According to him, the Interim Government will be in office for six months to chart a new course for the country.
Babalola who addressed a news conference Monday in Ado-Ekiti, called for the suspension of the 2023 polls until Nigeria “gets a new constitution that the people can call their own.”
“A new-look peoples’ Constitution which should provide for part-time legislators and the non-executive president,” he said.
He suggested that members of the interim government be drawn from all living former Presidents and Vice-Presidents; some selected Ministers and Governors and delegates of prominent professional associations.
The legal icon identified the professional bodies to include: the Nigeria Medical Association, Nigeria Bar Association, Nigeria Labour Congress, Nigeria Union of Journalists, Academic Staff Union of Universities and Civil Society Organisations.
According to him, members of the IG should be elected on zero party basis.
Babalola said it was regrettable that the current 1999 Constitution foisted on Nigerians by the military was no longer in tune with realities of the day.

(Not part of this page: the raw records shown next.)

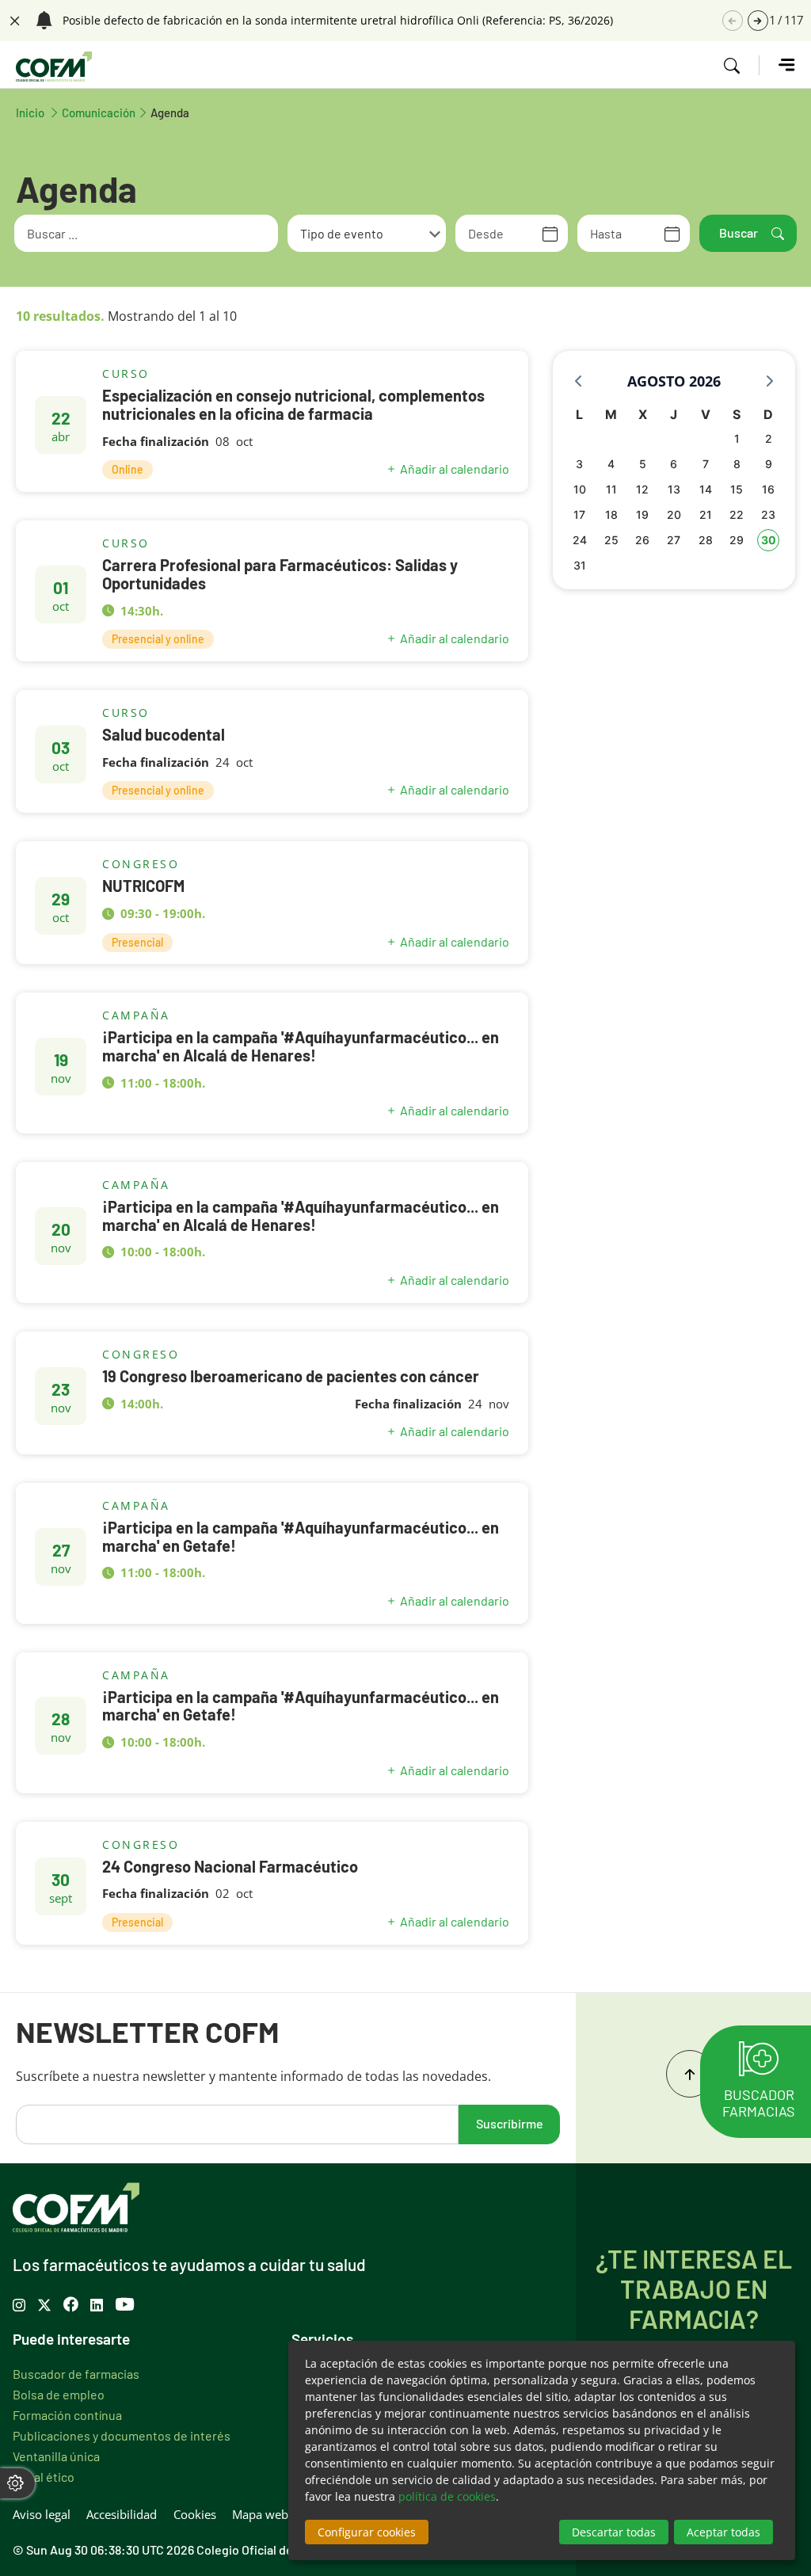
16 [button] (768, 489)
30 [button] (768, 540)
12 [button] (642, 489)
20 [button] (674, 514)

Babalola advised that the new Constitution which should be coordinated by the Interim Government should spell out rules and regulations on improved qualifications of those contesting elections.
He added that the new Constitution should provide for part-time legislators and not full-time legislators, considering the attendant waste of resources.
“The new Constitution should also provide that there shall be no salary, but sitting allowances only for lawmakers.
“It should provide a true federal system of government, instead of the expensive presidential system of government. I suggest a parliamentary system of government, with a unicameral legislature.
“The new Constitution should also provide a body at the local, state and federal levels to screen all aspirants on the sources of their wealth and means of livelihood, a criminal record which includes pending suits,’’ he said.
He further said that any person that would become the President of Nigeria should not be older than 60 years of age and must have a university degree.
“The same Constitution has made politics become not only very attractive but the only lucrative business in Nigeria today.
“What this means is that any election that holds under the present scenario will end up producing transactional and recycled leaders, with no ability to turn things around.”